Could I make the time for these games? Sure, if we started changing TTRPGs on a monthly basis for the podcast, but again, that wouldn’t start kicking in until 2022. I don’t want to do that anyway, because that would really shorten the amount of time I have to get into the story and explore how well those systems work as a solo RPG. I could solve this by making each show longer, maybe an hour to 90 minutes each, but that rather defeats the purpose of doing easily-consumed, 30-ish minute long podcasts. Plus that’s a lot of talking without breaks, and I know from experience that it won’t work out in the long run.

I had planned on taking the show to a quarterly rotation in 2022, plus the Halloween special. Had. There’s no way we can do that now, not if I want to play all of these games by the next decade!

So, what to do, then? Well, I may just have to compromise a bit, and see how it works for 2022. I can’t really change 2021 at all, since it is already recorded and ready to go (that’s way too much work to just toss aside now!), but I could mix up the planned games on “Ronin Roleplaying” for ’22. You see, I have a few rules for how I determine which games make the cut in a particular season. For example, I won’t play two games that are too similar back to back (such as not playing two ‘Powered by the Apocalypse’ games in a row). I believe I may also need to make sure that, of the seven games being played in a given season (calendar year), at least two are ‘from the shelf’… at least until I’ve gone through the games there that I really want to play.
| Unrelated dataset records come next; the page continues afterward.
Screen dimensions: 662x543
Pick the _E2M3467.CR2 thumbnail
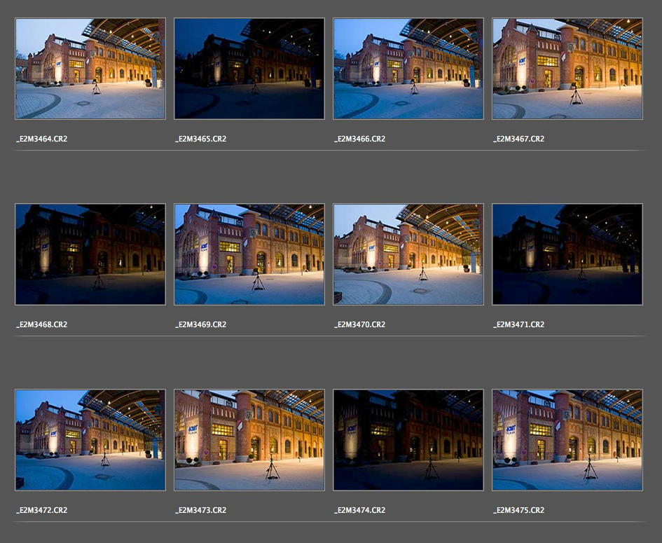tap(567, 69)
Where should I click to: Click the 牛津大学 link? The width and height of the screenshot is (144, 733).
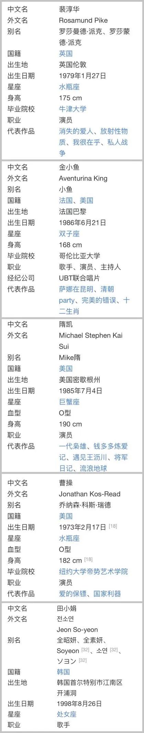pos(73,109)
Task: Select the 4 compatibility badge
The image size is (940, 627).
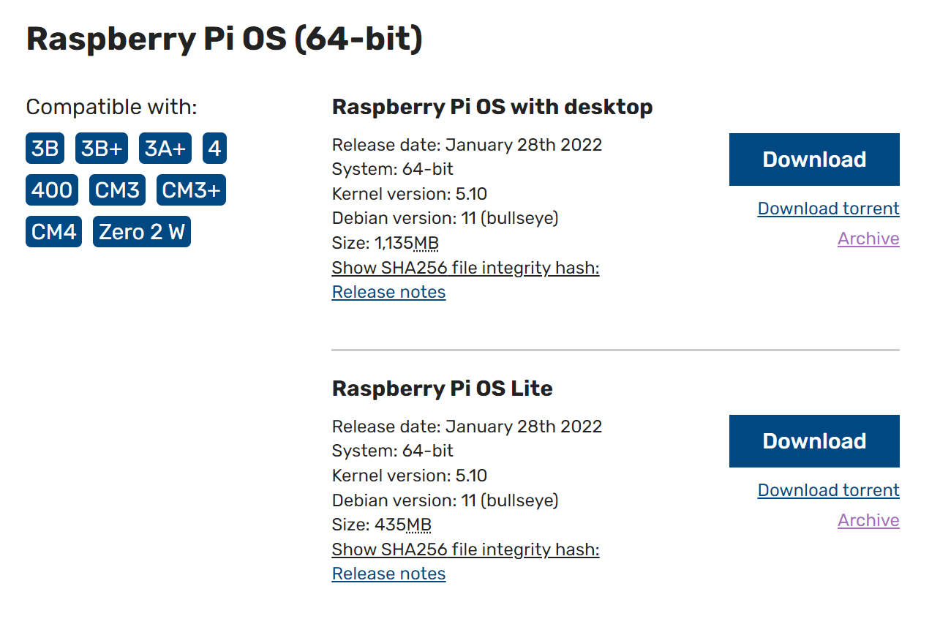Action: point(214,148)
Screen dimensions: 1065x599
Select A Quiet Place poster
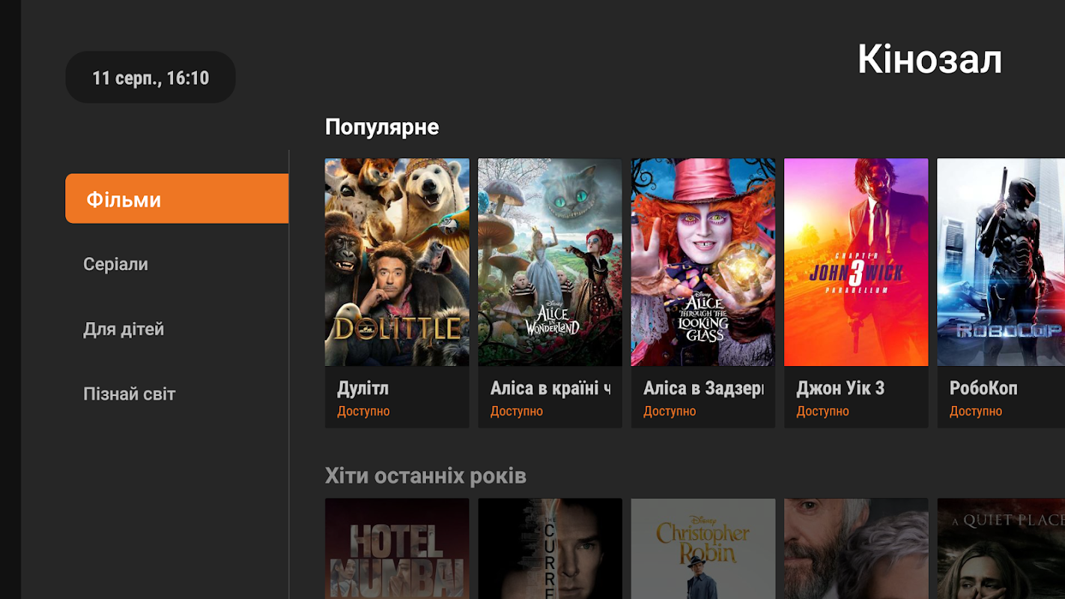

But that compromise really throws a lot of the “new” games I’ve purchased to the wolves, so to speak. The aforementioned “Urban Shadows”, for example. It already isn’t high on my list to feature on the podcast, because it is designed very specifically for group play, and this just pushes any chance of giving it a try back until “I might be dead by then”-territory. It also leaves a lot of great games I am very excited about, such as “Vaesen”, “Mörk Borg”, “Spirit of ’77”, and so forth hanging in the breeze, with little chance they may show up anytime soon.
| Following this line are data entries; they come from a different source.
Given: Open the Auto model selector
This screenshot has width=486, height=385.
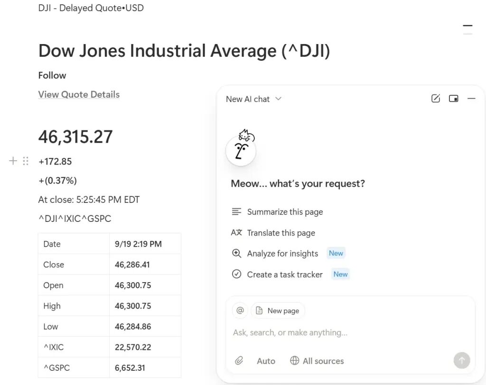Looking at the screenshot, I should click(266, 361).
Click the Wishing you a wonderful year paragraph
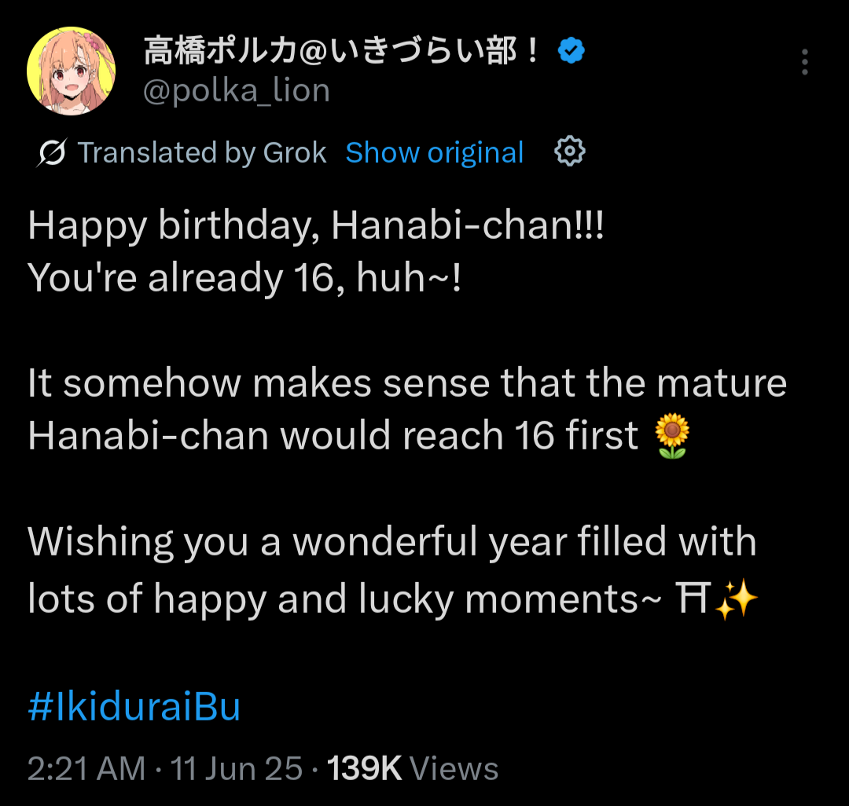Image resolution: width=849 pixels, height=806 pixels. pyautogui.click(x=393, y=570)
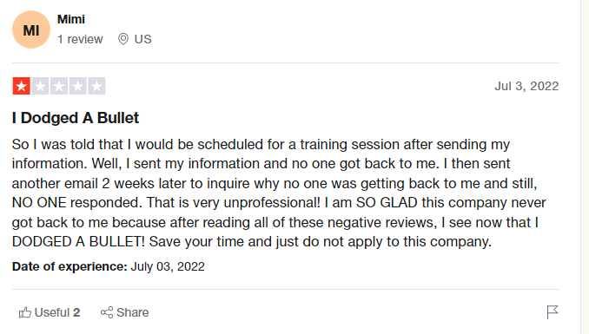Screen dimensions: 589x334
Task: Click the US country label
Action: 143,39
This is on me, of course. I got really into doing solo roleplaying for a while, couldn’t stop, and of course recorded all of it for the podcast. This meant that anything new I picked up would have to wait until 2022 at the earliest to end up on the show, making them immediately stale. While I was able to toss out a special Episode Zero for “Seekers Beyond the Shroud”, that isn’t the sort of thing I can do for all of these other games, nor for those that have been sitting on the shelf for literally decades.

Example: “In Nomine” is a game I have been itching to run for at least 20 years. It is scheduled to be the Halloween special on “Ronin Roleplaying”… in 2023.

Another example: “No Country for Old Kobolds” in in my stack of recently-purchased TTRPGs, and may well be the best game I’ve ever read for solo roleplaying (that wasn’t specifically designed for solo play, that is). But due to my programming rules, it won’t appear on the podcast until sometime in 2023 at the earliest, possibly 2024. Why? Too many other games that were in line before it! Honestly, I couldn’t set “Ironsworn” aside for NCFOK, could I? Not in good conscience, I couldn’t!

I have decided that, in the interests of not being like everyone else, I will not be featuring any edition of “Dungeons & Dragons”, nor any D&D-adjacent games, which cuts down the list of options on my ‘Old games’ list significantly! I have a rather huge collection of games in the 3.5 and 5e OGL vein, not to mention official D20 stuff and “Pathfinder”. I will also be ignoring all of my many, many “World of Darkness” games, for the same reason I wouldn’t feature them on “Knights of the Tabletop”. White Wolf is still clinging to their ‘Dark Pack’ licensing program, and I won’t have any part of it!

That’s over three shelves worth of games, removed from consideration already, and I still have a list of old games to feature that will last for a very, very long time. If I end up playing them all, we’ll be finishing up that list in… counting on fingers and toes again… 2027? Maybe?

I know none of this really matters to you, in the long run. You all have lives to lead, and the last thing you’re worrying about is what games might be featured of a sad little solo actual-play roleplaying podcast, like mine. But I think about this sort of thing a lot, probably more than is good for me.